Could the records below be restated word for word, without a single picture?

(STUDY MATERIAL)

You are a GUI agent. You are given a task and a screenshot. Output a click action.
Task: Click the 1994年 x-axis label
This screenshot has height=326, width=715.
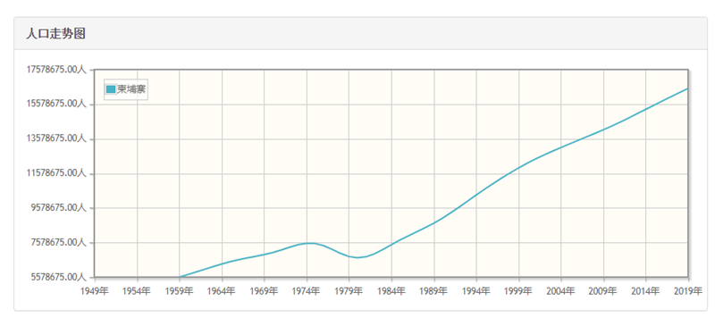[476, 291]
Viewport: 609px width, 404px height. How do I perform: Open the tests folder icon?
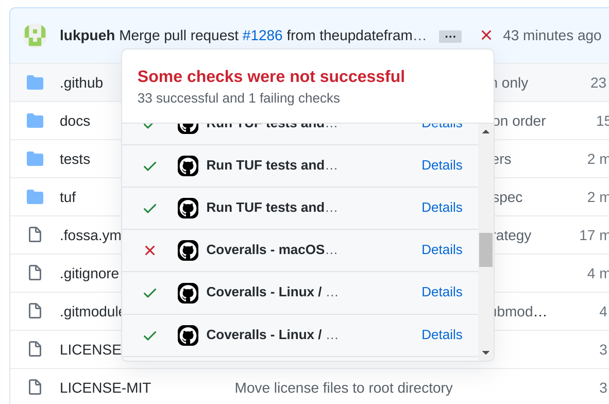pyautogui.click(x=35, y=159)
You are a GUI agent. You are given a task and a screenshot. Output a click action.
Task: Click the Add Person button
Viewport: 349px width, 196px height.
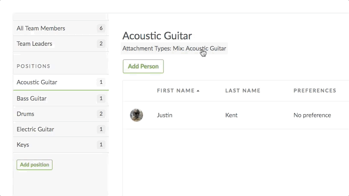(143, 66)
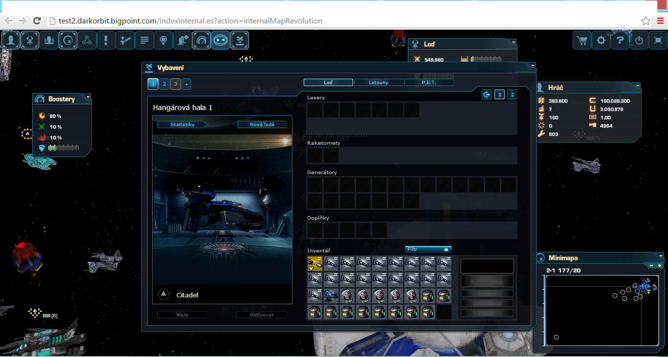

(End STUDY MATERIAL)

OUTPUT OF THE EXERCISE:
You are a GUI agent. You are given a task and a screenshot. Output a click action.
Task: Click the 1994年 x-axis label
This screenshot has height=326, width=715.
[476, 291]
Viewport: 609px width, 404px height. How do I perform: Open the tests folder icon?
pyautogui.click(x=35, y=159)
You are a GUI agent. You are given a task and a screenshot. Output a click action.
Task: Click the Add Person button
Viewport: 349px width, 196px height.
(143, 66)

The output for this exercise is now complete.